STATED PROBLEM 1:
Rewrite the rows from the start through the line containing "Click the nickname", keeping every line including the requests, and offset each coordinate in the answers by -10.

Kenlon Johannes (born March 2, 1949) is an American businessman and the former Administrator and CEO of the Kansas Soybean Commission and Association. His continued advocacy for biodiesel spans three decades, and he is credited with being the driving force behind the growth of soybean oil within the biodiesel industry, granting him the nickname “the ‘godfather’ of biodiesel.” Johannes has also served as the executive director for multiple soybean organizations.

== College and early career ==
Born in Leigh, Nebraska, Johannes earned a Bachelor of Science degree from Concordia University Nebraska in education and performed graduate studies at the University of Nebraska. Johannes then taught grade-school during a span of 4.5 years before returning to home in Nebraska to grow soybeans and corn and raise livestock on his family farm.

As a farmer, Johannes became involved in soybean advocacy, joining the Nebraska Soybean Association, followed by the Nebraska Soybean Checkoff Board in 1980. He was later appointed as the Nebraska representative to the American Soybean Development Foundation in 1982, where he was later elected assistant treasurer. In 1986, he became the executive director of both the Wisconsin Soybean Association and the Wisconsin Corn Growers Association, as well as their checkoff boards. In 1988, he was hired as the executive director for the Missouri Soybean Association and the Missouri Soybean Merchandising Council (MSMC).

== Biodiesel and soybean advocacy ==
Johannes first became interested in the concept of soy-diesel, after reading a report by the American Soybean Association that involved using soybean oil in a diesel engine. In his position with the Missouri Soybean Association in 1991, he expanded efforts to use soybean oil in industrial application such as a biodiesel as an alternative to petrodiesel. Later that year, Johannes arranged the first commercial sale of soy diesel to exclusively fuel a 1991 Dodge truck, purchased by the Missouri Soybean Association. At the 1992 Corn Soybean Expo in Fargo, North Dakota, Johannes explained the process of transesterification and its resulting byproducts such as biodiesel, and told the group that the market for soy-diesel could top 150 million gallons in the next three years.

RECORD EXCERPTS:
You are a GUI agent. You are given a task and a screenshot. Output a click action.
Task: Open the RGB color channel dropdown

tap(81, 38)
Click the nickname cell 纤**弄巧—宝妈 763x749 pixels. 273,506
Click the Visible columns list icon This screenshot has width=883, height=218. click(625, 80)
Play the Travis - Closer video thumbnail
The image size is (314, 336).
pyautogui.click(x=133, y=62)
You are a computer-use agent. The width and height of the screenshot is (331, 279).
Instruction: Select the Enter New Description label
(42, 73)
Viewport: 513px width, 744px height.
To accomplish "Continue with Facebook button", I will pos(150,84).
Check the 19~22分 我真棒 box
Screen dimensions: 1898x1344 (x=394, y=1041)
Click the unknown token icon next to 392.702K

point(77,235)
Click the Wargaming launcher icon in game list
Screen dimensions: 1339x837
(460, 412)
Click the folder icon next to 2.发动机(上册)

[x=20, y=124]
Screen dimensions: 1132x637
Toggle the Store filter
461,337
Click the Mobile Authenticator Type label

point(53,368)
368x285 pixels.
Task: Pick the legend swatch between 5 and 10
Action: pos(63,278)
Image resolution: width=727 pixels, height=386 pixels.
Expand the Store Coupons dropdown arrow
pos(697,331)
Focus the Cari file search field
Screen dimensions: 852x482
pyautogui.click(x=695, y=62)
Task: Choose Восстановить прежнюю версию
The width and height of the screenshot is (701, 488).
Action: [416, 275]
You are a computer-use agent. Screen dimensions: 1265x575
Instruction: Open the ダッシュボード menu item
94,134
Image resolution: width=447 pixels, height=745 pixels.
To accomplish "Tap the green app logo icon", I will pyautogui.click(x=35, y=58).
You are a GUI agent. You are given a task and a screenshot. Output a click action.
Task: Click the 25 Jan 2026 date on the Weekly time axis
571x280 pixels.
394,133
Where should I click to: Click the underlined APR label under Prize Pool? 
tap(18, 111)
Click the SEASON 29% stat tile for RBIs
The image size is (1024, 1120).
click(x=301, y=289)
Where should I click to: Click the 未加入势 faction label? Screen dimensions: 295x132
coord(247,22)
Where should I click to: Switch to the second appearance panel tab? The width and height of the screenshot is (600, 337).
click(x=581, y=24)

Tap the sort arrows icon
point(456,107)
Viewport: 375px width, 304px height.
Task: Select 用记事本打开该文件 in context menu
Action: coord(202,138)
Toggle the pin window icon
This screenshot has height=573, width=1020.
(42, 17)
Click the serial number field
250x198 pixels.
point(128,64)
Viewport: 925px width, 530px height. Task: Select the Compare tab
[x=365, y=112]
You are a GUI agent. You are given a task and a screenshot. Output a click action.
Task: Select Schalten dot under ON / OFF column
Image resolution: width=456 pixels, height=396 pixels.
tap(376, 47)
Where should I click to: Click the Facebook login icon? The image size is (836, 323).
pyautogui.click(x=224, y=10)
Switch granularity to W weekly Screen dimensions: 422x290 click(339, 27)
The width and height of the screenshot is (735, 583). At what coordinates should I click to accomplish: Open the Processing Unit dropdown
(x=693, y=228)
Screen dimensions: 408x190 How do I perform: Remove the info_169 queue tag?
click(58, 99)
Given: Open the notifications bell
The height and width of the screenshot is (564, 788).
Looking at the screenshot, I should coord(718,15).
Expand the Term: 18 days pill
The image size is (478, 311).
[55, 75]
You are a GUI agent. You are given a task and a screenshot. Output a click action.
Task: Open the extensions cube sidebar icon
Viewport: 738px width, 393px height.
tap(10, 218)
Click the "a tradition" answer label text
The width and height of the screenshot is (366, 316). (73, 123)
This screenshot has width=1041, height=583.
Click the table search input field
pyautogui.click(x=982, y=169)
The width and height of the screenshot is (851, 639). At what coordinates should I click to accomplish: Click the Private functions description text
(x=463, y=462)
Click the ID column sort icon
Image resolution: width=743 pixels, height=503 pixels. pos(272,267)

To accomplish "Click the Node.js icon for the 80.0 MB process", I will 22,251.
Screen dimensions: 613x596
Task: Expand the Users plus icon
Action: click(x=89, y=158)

STATED PROBLEM 2:
According to the biography, in what year did Johannes join the Nebraska Soybean Checkoff Board?

CORRECT OUTPUT 1:
You are a GUI agent. You are given a task and a screenshot. Output a click action.
Task: Open the RGB color channel dropdown

tap(71, 28)
Click the nickname cell 纤**弄巧—宝妈 763x749 pixels. 263,496

CORRECT OUTPUT 2:
1980